I have three observations.

First, I have noticed that there can be no such sequence of functions $f_n$, if one insists that every $f_n$ is a measurable function. In particular, there can be no sequence of Borel functions with your property. To see this, suppose that $f_n:\mathbb{R}\to\mathbb{R}$ is a countable sequence of measurable functions. If infinitely many $f_n$ are not surjective, then clearly the property will fail and we are done. So we may assume that all but finitely many of the functions are surjective, and by throwing away finitely many functions, we reduce to the case where all $f_n$ are surjective. For each natural number $n$ and real $y$, let $A^y_n=f_n^{-1}(y)=\{\ x\ \mid\ f_n(x)=y\ \}$. For any fixed $n$, the sets $A^y_n$ for various $y$ partition $\mathbb{R}$ into continuum many disjoint measurable sets. Since one cannot have uncountably many disjoint positive measure sets, it follows that there must be some $y_n$ (and in fact many such $y_n$) with $\lambda(A^{y_n}_n)=0$, where $\lambda$ is the Lebesgue measure. Let $K=\mathbb{R}-\bigcup_n A^{y_n}_n$, which is the complement of a measure $0$ set, and so in particular, $K$ has size continuum. Observe that $f_n[K]$ omits $y_n$ by construction, and so there is no $n$ for which $f_n[K]=\mathbb{R}$, showing that the desired property fails. I guess the argument actually doesn't need that every $f_n$ is measurable, but only that $f_n^{-1}(y)$ is a measurable set for every $y$.
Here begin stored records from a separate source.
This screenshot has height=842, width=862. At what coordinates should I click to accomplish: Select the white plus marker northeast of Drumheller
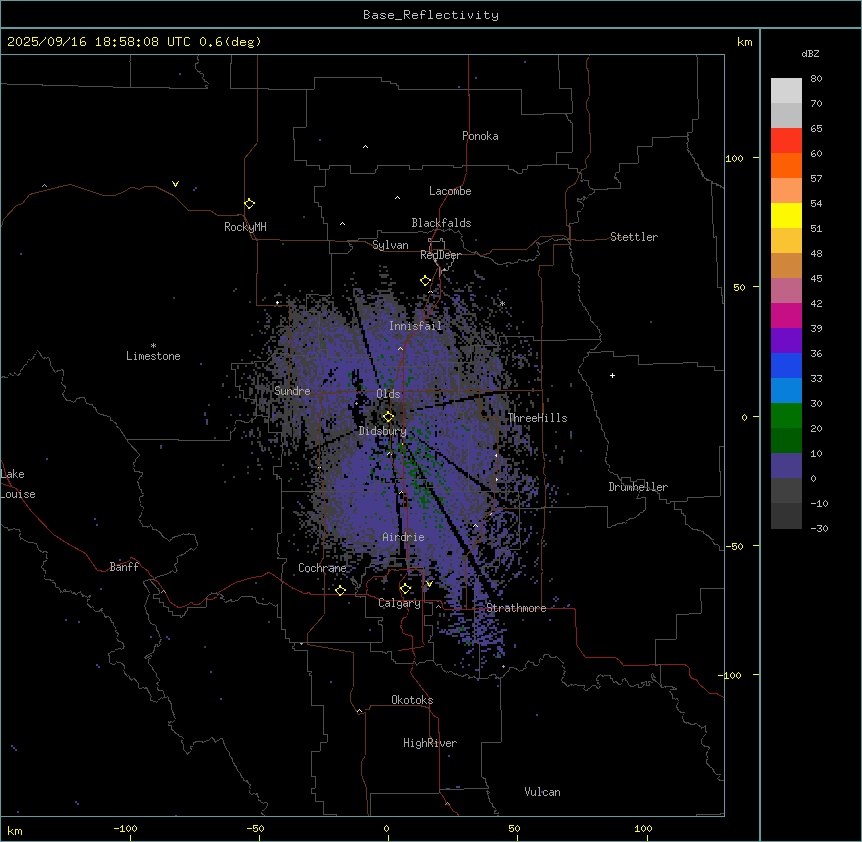[612, 375]
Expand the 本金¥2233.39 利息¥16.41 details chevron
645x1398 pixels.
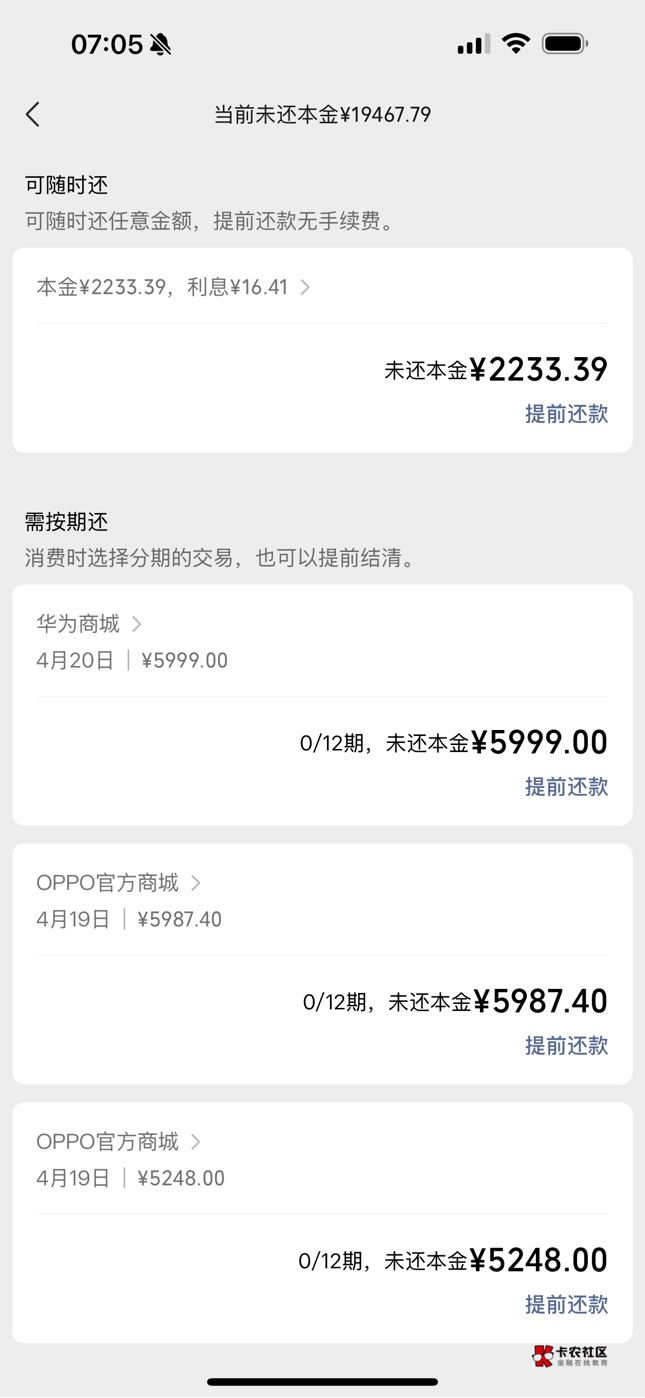305,287
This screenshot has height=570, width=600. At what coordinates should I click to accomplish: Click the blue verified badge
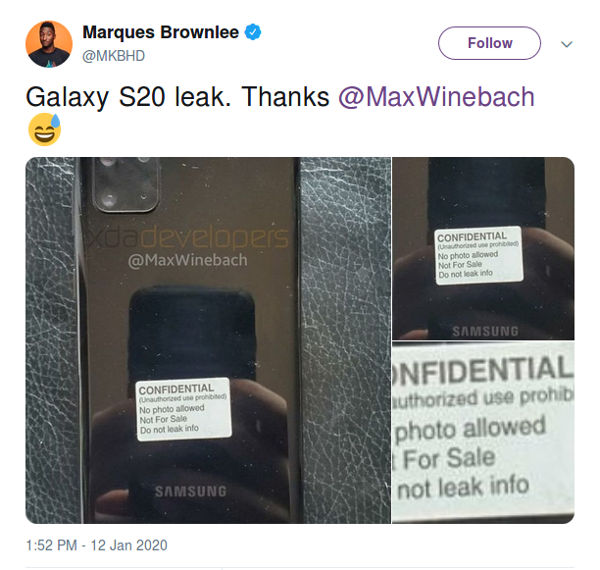253,32
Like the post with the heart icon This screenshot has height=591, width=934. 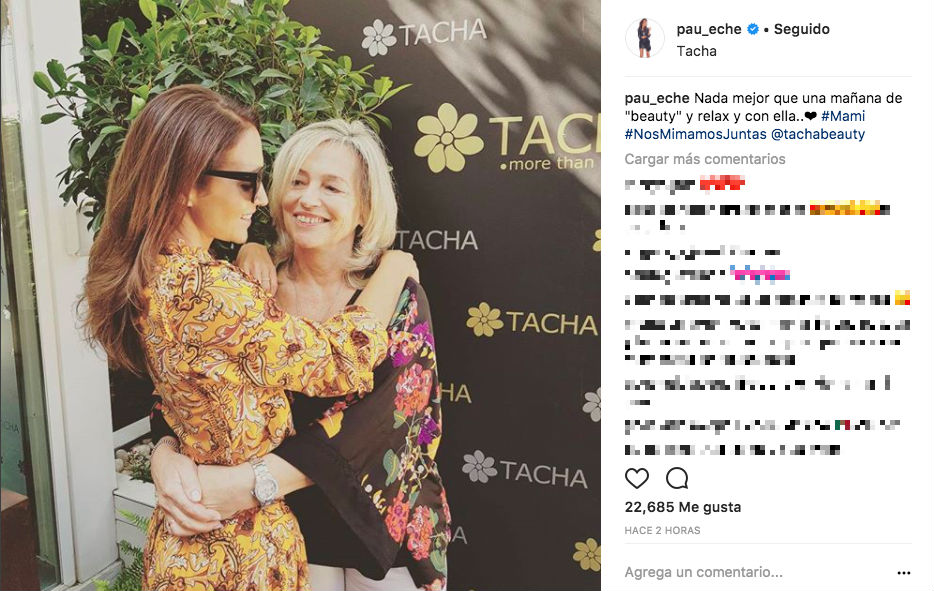[x=636, y=478]

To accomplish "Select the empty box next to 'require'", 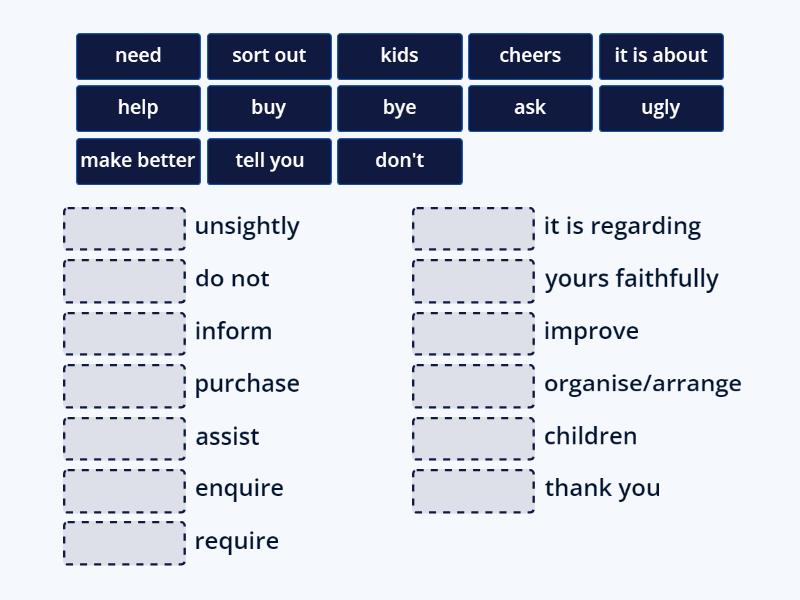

Second, this idea combines with the idea that Gowers had briefly posted yesterday, namely, the idea of making a large cardinal assumption, and allows us now to prove the following theorem.

Theorem. If the continuum is a real-valued measurable cardinal (a hypothesis that is equiconsistent over ZFC with the existence of a measurable cardinal), then there is no such sequence of functions $f_n:\mathbb{R}\to\mathbb{R}$.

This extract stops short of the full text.